Ich darf festhalten: Das Thema Nawalny war am 20. August. Unsere Sitzung war eine Woche später.

(Andreas Butzki, SPD: Aber er kann nicht rechnen.)

Ja, Rechnen ist vielleicht nicht die Stärke.

Ich darf festhalten, dass die Ministerpräsidentin diese Position des Hauses in den letzten Wochen wiederholt in der Öffentlichkeit so durchgetragen hat. Sie werden bei entsprechender Suche in Medienquellen gut 2.000 Treffer hierzu finden. Zuletzt hat Manuela Schwesig am vergangenen Freitag im Bundestag unsere Position bekräftigt: Wir werden dieses Wirtschaftsprojekt nicht kurz vor seiner Fertigstellung aus populistischen Gründen fallen lassen!

(Zuruf von Stephan J. Reuken, AfD)

Ich zitiere da gerne kurz aus ihrer Bundestagsrede: „Wir wollen Klimaschutz, wir wollen saubere Energie aus Windkraft und anderen erneuerbaren Energieträgern verbunden mit der Wasserstofftechnologie. Dazu brauchen wir allerdings zusätzlich Gas als Überbrückungstechnologie.“ Zitatende.

Sehr geehrte Frau Landtagspräsidentin!
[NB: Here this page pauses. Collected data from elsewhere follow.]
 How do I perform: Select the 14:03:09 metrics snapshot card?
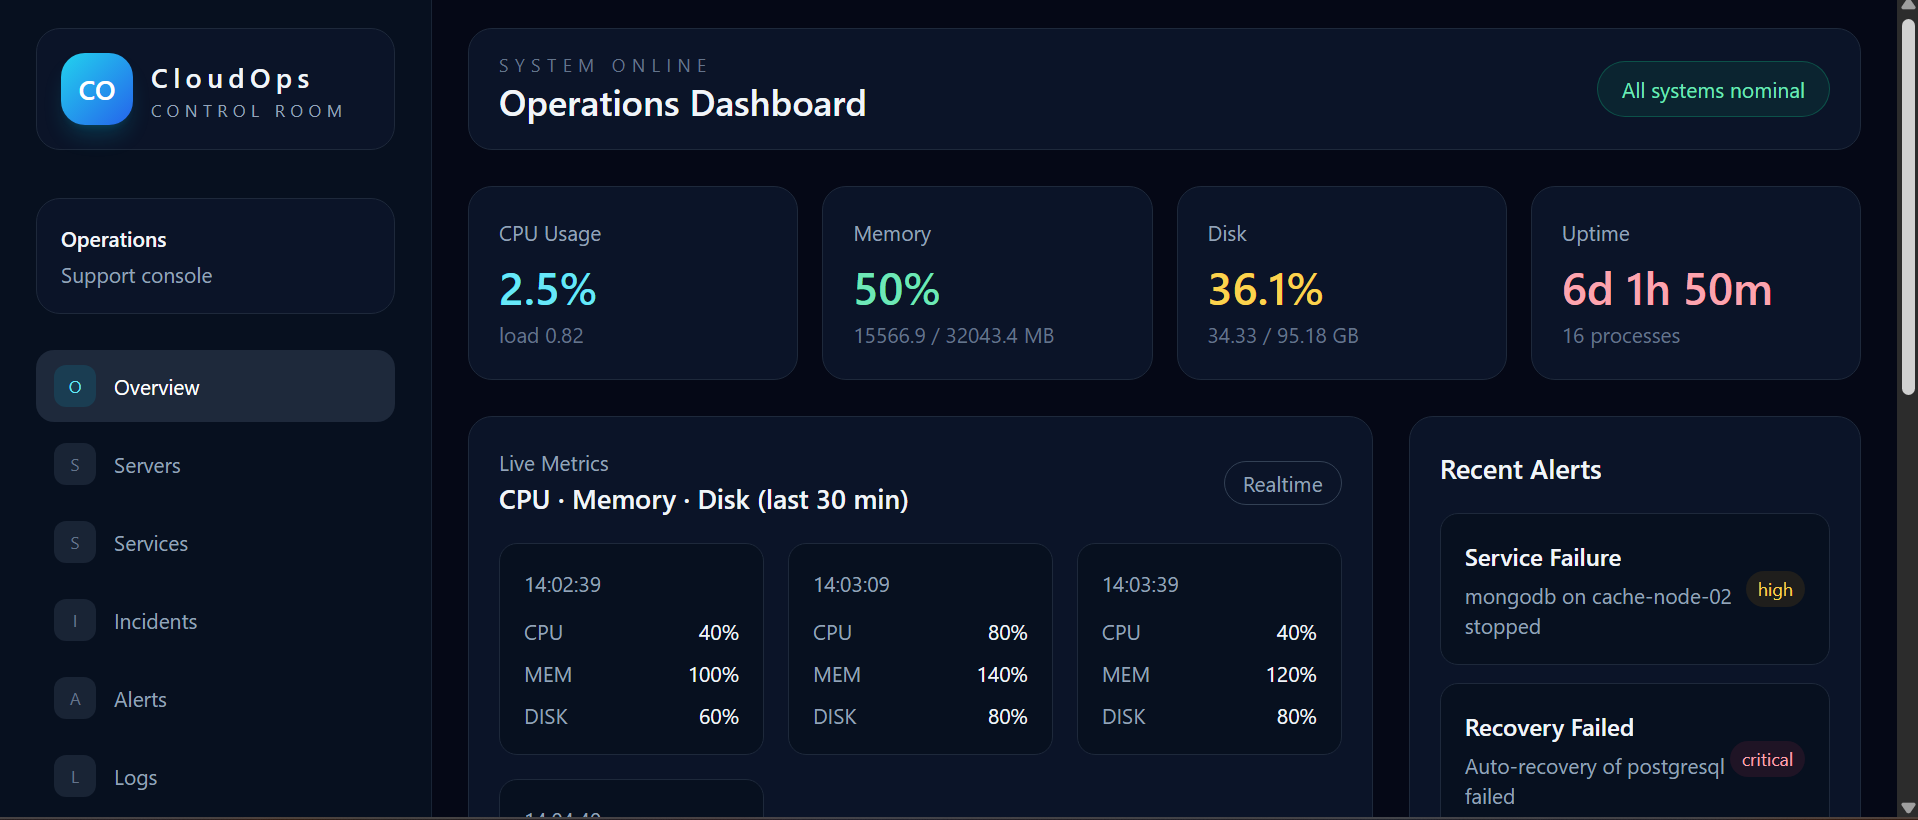point(920,649)
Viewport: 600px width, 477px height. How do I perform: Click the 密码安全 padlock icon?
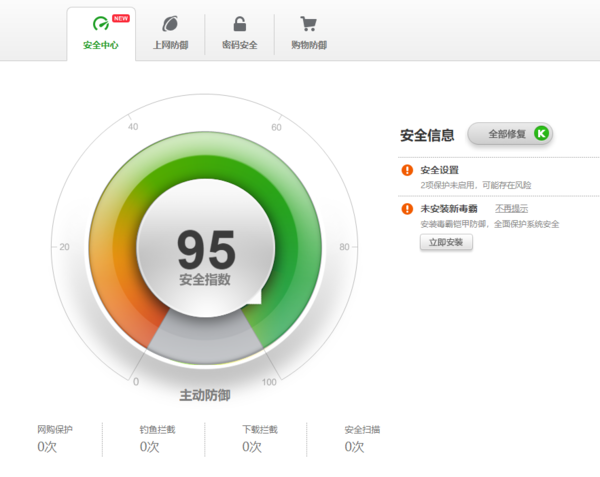[x=239, y=25]
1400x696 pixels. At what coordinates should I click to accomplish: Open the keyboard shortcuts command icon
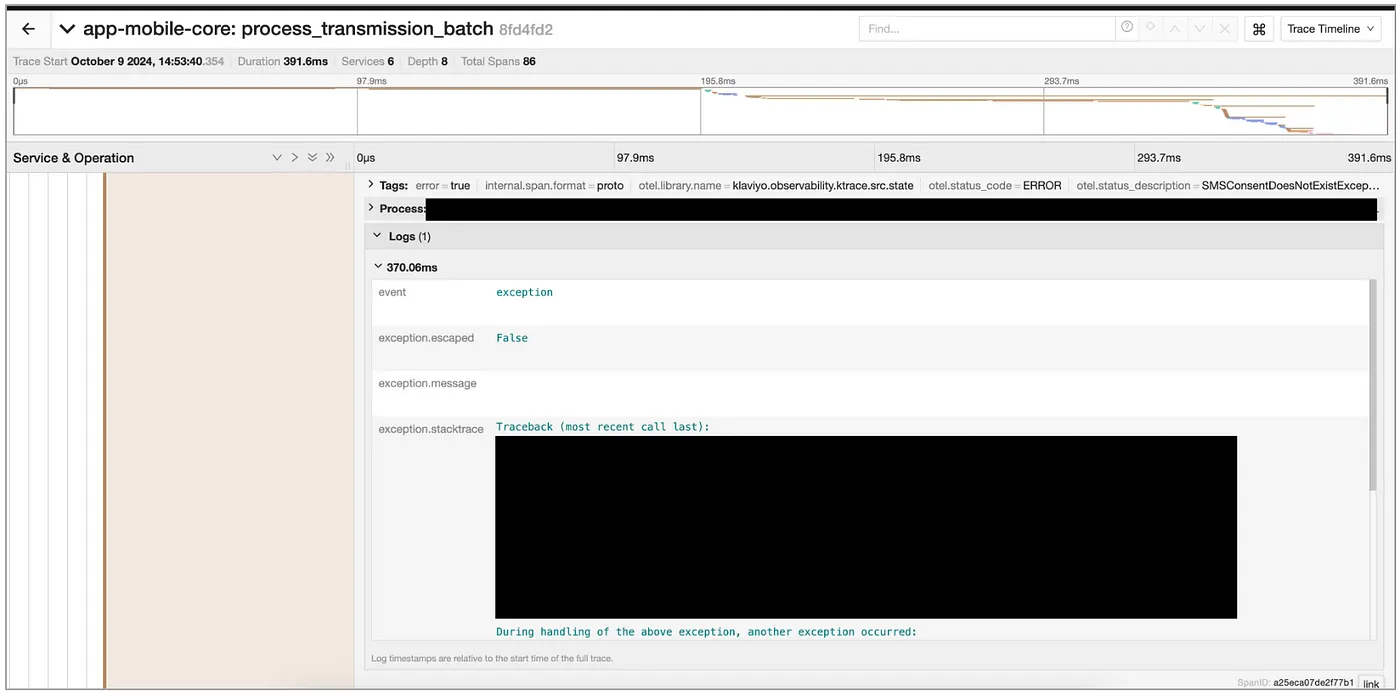point(1259,29)
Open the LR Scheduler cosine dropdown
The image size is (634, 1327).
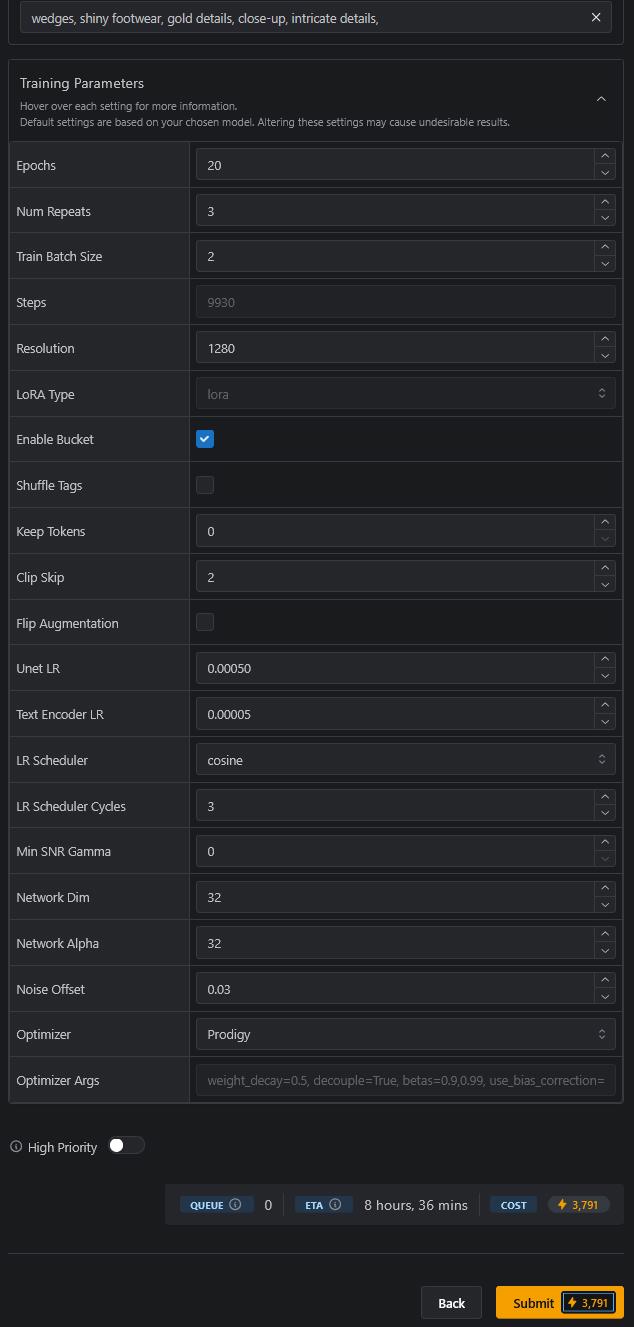405,760
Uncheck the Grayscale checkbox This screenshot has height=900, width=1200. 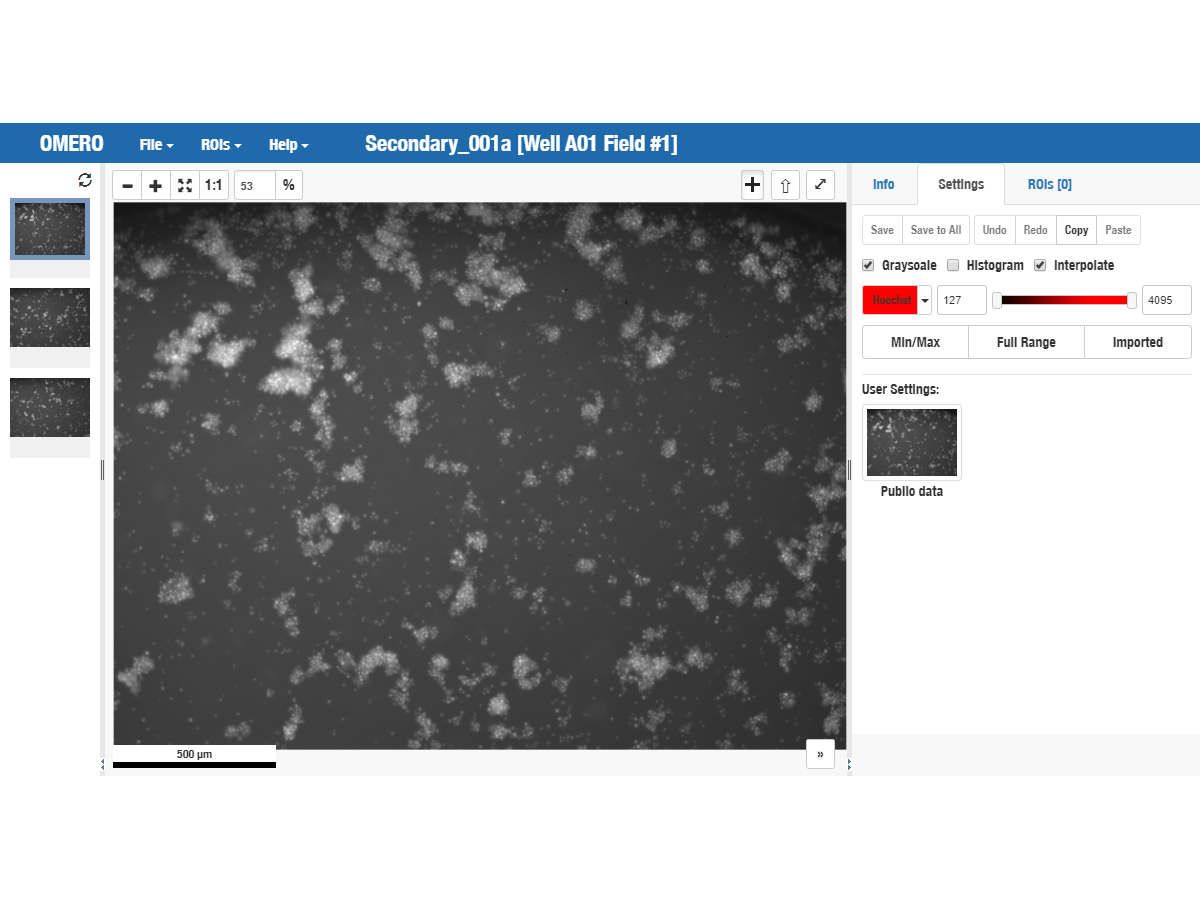[868, 265]
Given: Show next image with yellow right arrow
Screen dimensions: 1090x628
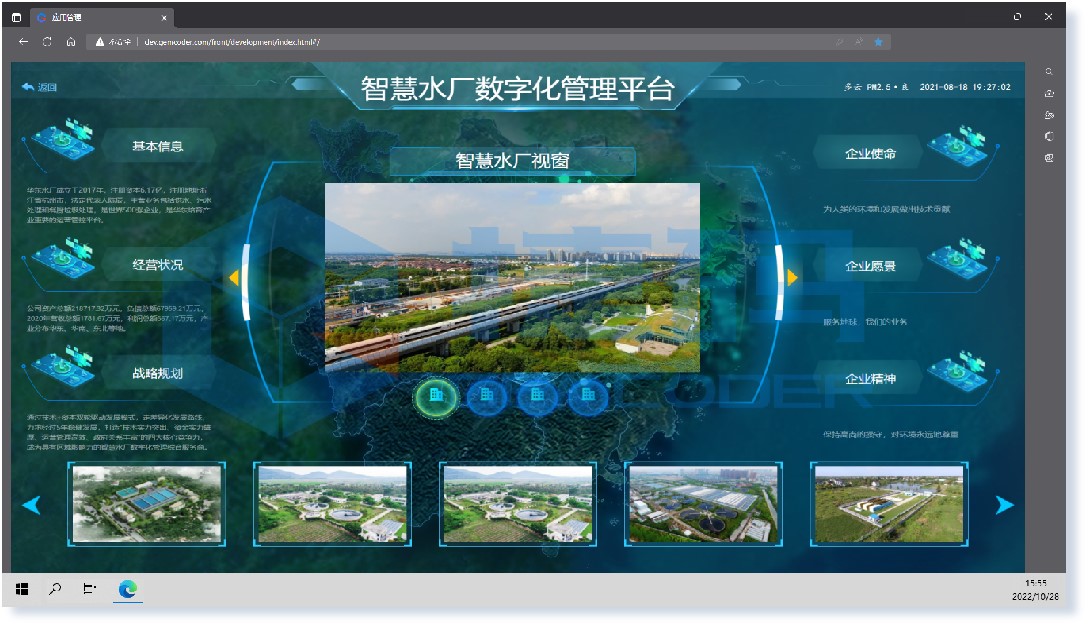Looking at the screenshot, I should point(792,278).
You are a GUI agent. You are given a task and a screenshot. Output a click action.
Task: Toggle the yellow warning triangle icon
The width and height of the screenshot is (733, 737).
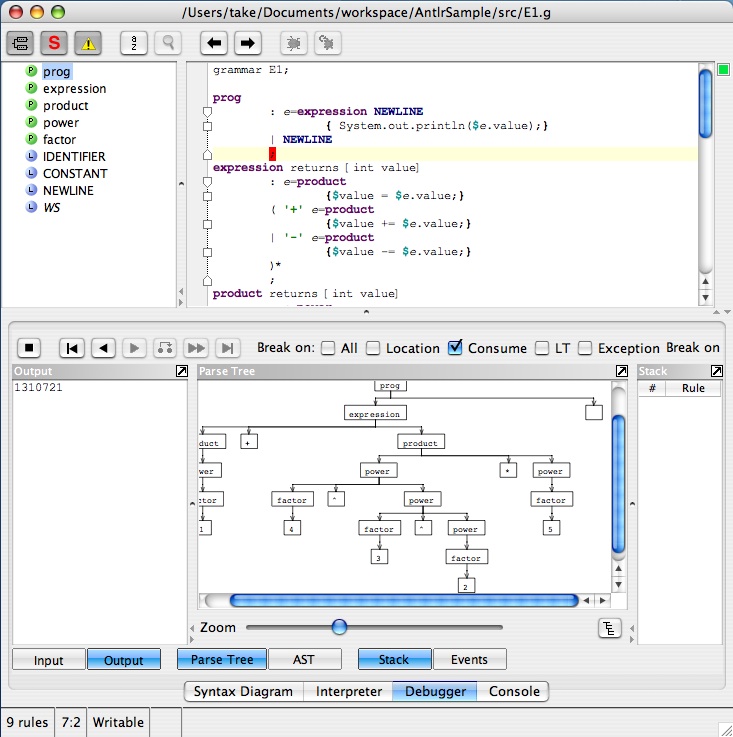click(x=88, y=43)
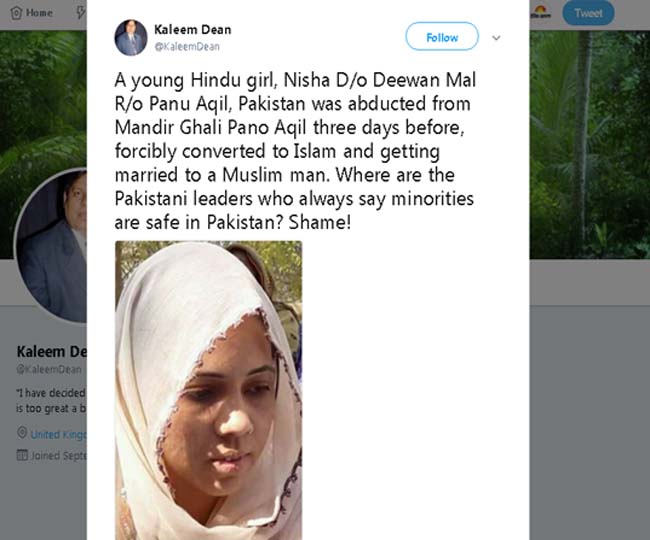
Task: Follow Kaleem Dean
Action: (441, 37)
Werte Kolleginnen und Kollegen! Wenn wir in einer Sache jedoch eines nicht benötigen, dann ist es dieser in meinen Augen unnötige Antrag, der für niemanden hier im Raum, für niemanden hier in Mecklenburg-Vorpommern oder in der ganzen Bundesrepublik irgendeinen Mehrwert schafft. Keine der im Landtag vertretenen Fraktionen hat in den vergangenen Wochen verlauten lassen, dass ein Baustopp oder ein Ende des Projekts auch nur ansatzweise eine Option für uns wäre. Im Gegenteil, wir haben Gespräche geführt, um die Notwendigkeit der Fertigstellung zu unterstreichen. Und wir haben uns auch weiterhin auf bundespolitischer Ebene dafür engagiert, dass Nord Stream 2 fertiggestellt wird.

Doch bitte differenzieren Sie, sehr geehrte Herren von der AfD, dass jegliche Überlegungen, die irgendwo im Bund kursieren, nichts mit der Wahrnehmung unserer politischen Pflichten zu tun haben.